**Data for the task:**
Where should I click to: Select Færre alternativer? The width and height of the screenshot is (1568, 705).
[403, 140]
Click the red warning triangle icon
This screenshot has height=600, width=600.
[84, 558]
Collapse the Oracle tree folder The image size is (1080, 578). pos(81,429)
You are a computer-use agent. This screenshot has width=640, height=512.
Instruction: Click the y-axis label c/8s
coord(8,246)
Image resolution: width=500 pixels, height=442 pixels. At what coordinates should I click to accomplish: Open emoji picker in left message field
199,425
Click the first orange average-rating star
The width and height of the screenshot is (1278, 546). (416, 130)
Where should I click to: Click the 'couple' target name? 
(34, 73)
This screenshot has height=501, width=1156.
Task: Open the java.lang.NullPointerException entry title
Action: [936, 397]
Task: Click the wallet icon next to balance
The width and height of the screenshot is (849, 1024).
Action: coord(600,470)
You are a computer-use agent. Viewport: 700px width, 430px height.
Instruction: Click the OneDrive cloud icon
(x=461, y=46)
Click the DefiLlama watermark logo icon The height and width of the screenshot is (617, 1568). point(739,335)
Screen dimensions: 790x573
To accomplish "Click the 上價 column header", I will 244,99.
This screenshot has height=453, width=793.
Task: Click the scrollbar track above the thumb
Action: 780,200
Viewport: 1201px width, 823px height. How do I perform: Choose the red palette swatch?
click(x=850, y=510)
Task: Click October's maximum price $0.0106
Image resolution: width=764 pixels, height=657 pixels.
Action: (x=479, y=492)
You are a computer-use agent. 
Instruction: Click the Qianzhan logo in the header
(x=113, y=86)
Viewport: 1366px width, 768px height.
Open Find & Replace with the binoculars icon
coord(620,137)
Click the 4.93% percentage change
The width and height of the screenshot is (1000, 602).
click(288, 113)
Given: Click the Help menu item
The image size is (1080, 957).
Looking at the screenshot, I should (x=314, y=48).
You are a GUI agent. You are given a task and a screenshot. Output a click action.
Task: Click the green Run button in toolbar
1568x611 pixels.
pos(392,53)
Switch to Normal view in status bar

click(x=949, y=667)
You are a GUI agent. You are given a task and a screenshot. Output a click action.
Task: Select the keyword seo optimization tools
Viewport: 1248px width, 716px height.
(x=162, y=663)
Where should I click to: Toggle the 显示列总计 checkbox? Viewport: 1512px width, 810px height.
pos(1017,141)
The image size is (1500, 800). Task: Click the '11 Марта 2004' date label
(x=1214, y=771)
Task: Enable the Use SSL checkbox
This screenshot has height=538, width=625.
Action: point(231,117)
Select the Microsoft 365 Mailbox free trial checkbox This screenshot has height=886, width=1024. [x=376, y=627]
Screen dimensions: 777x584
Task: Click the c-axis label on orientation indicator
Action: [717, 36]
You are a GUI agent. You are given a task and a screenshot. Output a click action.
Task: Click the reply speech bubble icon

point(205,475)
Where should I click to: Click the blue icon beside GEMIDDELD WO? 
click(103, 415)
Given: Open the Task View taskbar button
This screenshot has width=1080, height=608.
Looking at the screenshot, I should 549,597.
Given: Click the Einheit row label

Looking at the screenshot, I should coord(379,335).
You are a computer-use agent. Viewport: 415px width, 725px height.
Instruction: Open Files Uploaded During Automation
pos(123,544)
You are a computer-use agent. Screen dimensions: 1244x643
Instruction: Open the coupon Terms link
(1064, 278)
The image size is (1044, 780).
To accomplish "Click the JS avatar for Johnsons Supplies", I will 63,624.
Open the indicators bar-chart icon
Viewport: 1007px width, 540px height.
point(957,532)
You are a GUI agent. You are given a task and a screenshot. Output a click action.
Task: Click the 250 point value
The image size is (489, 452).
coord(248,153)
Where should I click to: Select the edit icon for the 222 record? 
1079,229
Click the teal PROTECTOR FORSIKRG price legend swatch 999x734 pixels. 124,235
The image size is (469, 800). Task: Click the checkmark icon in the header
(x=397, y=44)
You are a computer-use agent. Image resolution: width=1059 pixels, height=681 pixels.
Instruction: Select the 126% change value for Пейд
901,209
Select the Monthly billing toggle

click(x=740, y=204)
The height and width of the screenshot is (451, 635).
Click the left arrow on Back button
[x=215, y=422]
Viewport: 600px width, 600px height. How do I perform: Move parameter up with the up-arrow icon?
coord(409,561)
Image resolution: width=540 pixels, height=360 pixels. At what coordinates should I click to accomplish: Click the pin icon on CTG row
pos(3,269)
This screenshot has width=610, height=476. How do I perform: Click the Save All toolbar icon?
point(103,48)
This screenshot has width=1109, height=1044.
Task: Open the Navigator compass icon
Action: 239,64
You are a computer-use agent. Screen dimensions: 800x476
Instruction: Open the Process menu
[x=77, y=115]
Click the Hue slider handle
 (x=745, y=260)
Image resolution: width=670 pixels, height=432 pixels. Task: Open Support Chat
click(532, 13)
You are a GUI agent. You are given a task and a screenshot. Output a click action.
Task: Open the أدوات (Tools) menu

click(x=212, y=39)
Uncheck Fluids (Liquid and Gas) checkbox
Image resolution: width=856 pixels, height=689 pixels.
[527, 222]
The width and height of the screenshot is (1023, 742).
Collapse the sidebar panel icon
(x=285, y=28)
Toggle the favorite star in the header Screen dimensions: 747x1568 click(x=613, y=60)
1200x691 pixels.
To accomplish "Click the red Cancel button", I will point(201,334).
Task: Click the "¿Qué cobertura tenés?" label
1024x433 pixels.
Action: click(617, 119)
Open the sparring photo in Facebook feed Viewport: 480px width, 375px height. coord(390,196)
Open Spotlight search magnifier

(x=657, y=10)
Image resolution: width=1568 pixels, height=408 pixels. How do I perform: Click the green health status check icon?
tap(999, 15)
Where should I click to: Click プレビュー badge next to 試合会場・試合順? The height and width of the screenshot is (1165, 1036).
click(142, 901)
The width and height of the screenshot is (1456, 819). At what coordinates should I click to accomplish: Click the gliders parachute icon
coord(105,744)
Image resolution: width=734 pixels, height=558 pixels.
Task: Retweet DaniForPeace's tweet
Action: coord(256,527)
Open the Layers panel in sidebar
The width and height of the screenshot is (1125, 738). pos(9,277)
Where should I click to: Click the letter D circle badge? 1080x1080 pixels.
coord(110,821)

**Your instructions:** Reproduce only the lines above, starting at the line with "Task: Click the green Run button in toolbar" and ending at the line with "Task: Select the", exactly as written.

**Answer to the exercise:**
Task: Click the green Run button in toolbar
1568x611 pixels.
pos(392,53)
Switch to Normal view in status bar

click(x=949, y=667)
You are a GUI agent. You are given a task and a screenshot. Output a click action.
Task: Select the keyword seo optimization tools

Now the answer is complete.